If you follow the articles on OilPrice.com, as I once did the “progressive” tilt will become evident. There is so much of that going on that I long ago dismissed them. All you need to do is look at the real numbers, numbers that will never change, and realize that every thing else reduces the solar flux that reaches the ground, flux that begins at the edge of the atmosphere at about 1 kw/meter squared at the equator with no atmospheric absorption, immediately dividing that by 4, because the earth revolves, and than learn about the dozens of other physical attenuators.
A free market would solve the problem, since most people need to develop expertise in their professions, and haven’t the time to study the physics of energy conversion. When politicians earn bonuses for spending taxpayer money on politically correct boondoggles this is what happens. Even Tesla has never made money when subsidies are subtracted, and it never will except as a boutique product for those for whom the quiet Lexus imitations are affordable.
When the Sierra Club declared that nuclear power was the best thing ever to happen to the environment, they were correct. When the Sierra Club determined the profitability of their legal division, they became antinuclear and predominantly a legal corporation, separated from their non-profit group (which still profits from donations).
When the “Global Warming” campaign was ramped up by Obama and Gore, the careful avoidance of the nuclear solution was glaring, and obvious to those who have followed this campaign, and wondered if principal funding came from Saudi Arabia, from Russia, or from home-grown revolutionaries.

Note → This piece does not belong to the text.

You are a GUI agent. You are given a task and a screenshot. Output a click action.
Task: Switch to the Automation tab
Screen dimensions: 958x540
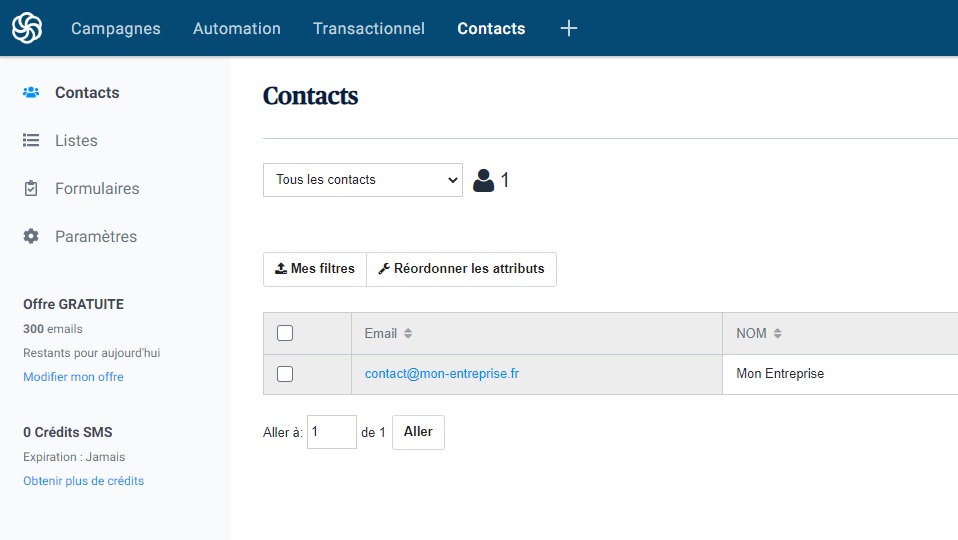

The numbers, for any who care, are that no one has ever been killed by commercial nuclear power, and there is no air pollution, not even CO2, which many consider an accelerant for tree and food production. Non-commercial Chernobyl was a weapon fuel generator built in a communist state which produced energy as an ancillary benefit, with no pressure vessel and insignificant containment; it only killed three operators immediately and 60 estimated over the next ten years, a fraction of the normal 200 deaths caused by 1000 mw coal plants each year. No deaths or injuries at Three Mile Island or Fukujima, except from drowning and some non-fatal burns when pumps failed to keep cooling pond water circulating after the Tsunami.
“EVs are awesome. I drove one for two years. Every objection is being eradicated.”
Could you go through the major objections and explain how they are being eradicated?
I think in certain applications the EV makes sense.
“If batteries improve (significantly) ...”
Chemistry says the odds are low for that happening.